Com essa movimentação, cai o segredo judicial que protegia 54 frentes investigativas oriundas da Operação Compliance Zero. O inquérito apura suspeitas de fraudes financeiras de valores bilionários e atos de corrupção envolvendo agentes públicos que teriam sido perpetrados pelo empresário. A Procuradoria-Geral da República, inclusive, havia manifestado parecer favorável à liberação dos dados que ainda permaneciam sob proteção.
O foco central da sessão de terça-feira reside em um relatório produzido pela Polícia Federal, que contém 52 mensagens atribuídas a Vorcaro. O conteúdo foi extraído do aparelho celular do ex-banqueiro, apreendido durante sua prisão preventiva em 17 de novembro de 2025. Segundo as autoridades, as comunicações ocorreram entre 2023 e o dia do encarceramento do empresário, revelando uma suposta proximidade entre Vorcaro e o ministro Alexandre de Moraes.

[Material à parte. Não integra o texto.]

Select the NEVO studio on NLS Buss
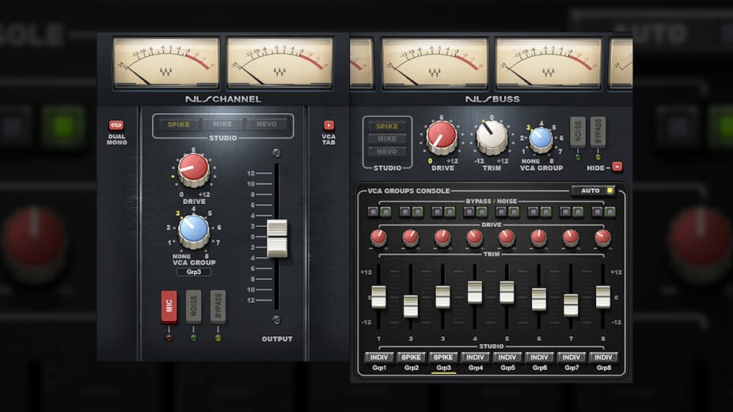The image size is (733, 412). click(387, 152)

Dentre as informações contidas no relatório, consta o envio de um contrato de R$ 131 milhões, firmado entre o Banco Master e o escritório de advocacia de Viviane Barci de Moraes, esposa do ministro. Em outros pontos da investigação, os registros apontam que o ex-banqueiro buscava informações sobre a operação policial que resultou em sua detenção. Os investigadores ressaltam que as eventuais respostas enviadas pelo interlocutor não foram recuperadas.

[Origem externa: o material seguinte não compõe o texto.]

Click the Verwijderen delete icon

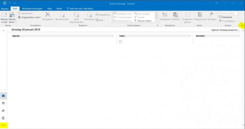(48, 16)
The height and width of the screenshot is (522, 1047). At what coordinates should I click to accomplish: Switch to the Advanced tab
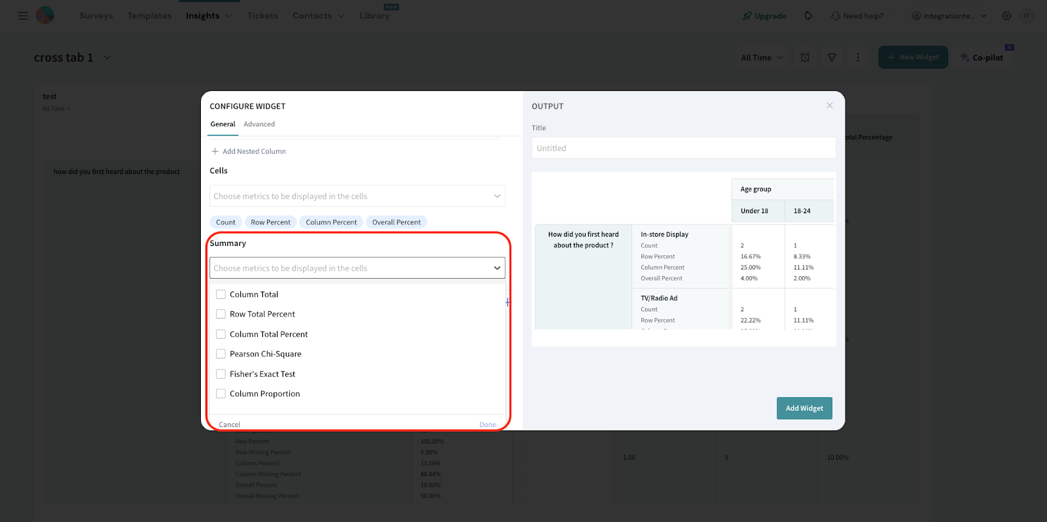(259, 124)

A crise institucional no STF ganhou tração em setembro, quando o sigilo inicial sobre esse material foi levantado por Mendonça, relator do caso. A Procuradoria-Geral da República questionou os procedimentos, solicitando a anulação do relatório sob o argumento de que o relator teria autorizado diligências contra um integrante da Corte sem o necessário aval do plenário. Em contrapartida, Moraes apresentou um suposto relatório de inteligência da Polícia Federal que sugere que Mendonça estaria conduzindo as investigações do caso Master com motivações políticas.
O documento apresentado por Moraes, entretanto, carece de assinatura e identificação oficial da corporação. Na capa, consta a observação de que o texto consiste em uma conjectura, sem valor probatório. Diante desse cenário, Moraes solicitou a Fachin a apuração contra Mendonça por crimes de responsabilidade, abuso de autoridade e improbidade administrativa. O julgamento que definirá os rumos desta representação está marcado para o dia 23 de setembro.